Online Marketing Research

Focus Groups - Online and Offline - Are Not Enough

Wednesday, June 3, 2009 by Sherrie Mersdorf
You know when you're sitting in a room, how the feeling in the room can quickly shift one way or another based on people's body language, comments or tone of voice? The same thing can happen in your focus group or forum (even if it's being held over the phone or online). I'm sure you've felt it before, in fact, sitting in a meeting today I experienced several severe swings - and no one was even talking. Silence can have the same impact.

This can have big impacts on your research - whether it's market research, a customer advisory panel or a town hall meeting. I don't want to launch into some long drawn out thing about why you should conduct surveys instead of these other methods, because I believe both research methods have a place in an organization (and even within a project). I do want to stress that because of various factors impacting discussions, it's important to have a surveying aspect as part of the project.
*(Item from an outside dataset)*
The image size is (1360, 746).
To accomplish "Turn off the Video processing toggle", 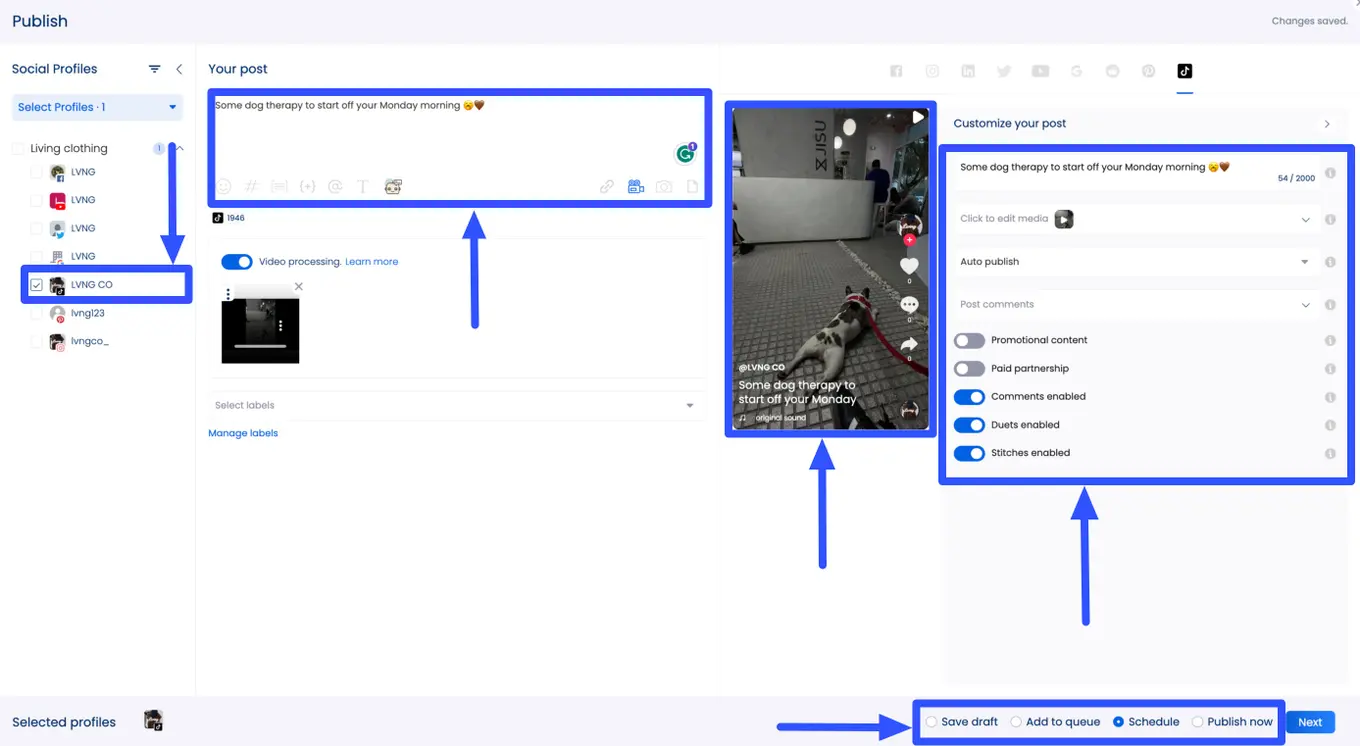I will coord(237,261).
Qualitative research methods can give skewed data very quickly just because of what one person says or does, and that's small point compared to how unrepresentative most research can be or the added social desirability bias.

A good example of this is pretty much any PR fiasco happening in social media or any FAIL hashtag. A couple months ago I posted about how conversations in social media isn't necessarily representative of your target population after Lightspeed Research found most moms were not negatively impacted by the Motrin Mom commercial. A few mommy bloggers took offense to the ad and blogged about it. It spread quickly and before you knew what everyone was pointing and saying FAIL about the entire conversation had changed.

Lots of people think of focus groups as conversations that happen in person or over the phone. But in today's new world, that's not always the case. You have the opportunity to monitor conversations surrounding your market, competitors, your product, etc., but that doesn't mean you should act just based on what you hear. One person can quickly swing the conversation in an entirely new direction just because they disagree with something. The only unfortunate part about the quick spread of information online is before you have a chance to stop it everyone has formed an opinion about something they have never even heard of. For this reason, I think its important to keep surveys in your back pocket when you need data to make business decisions.

Where have you see instances of results being skewed because of a shift in the room's atmosphere or an online discussion?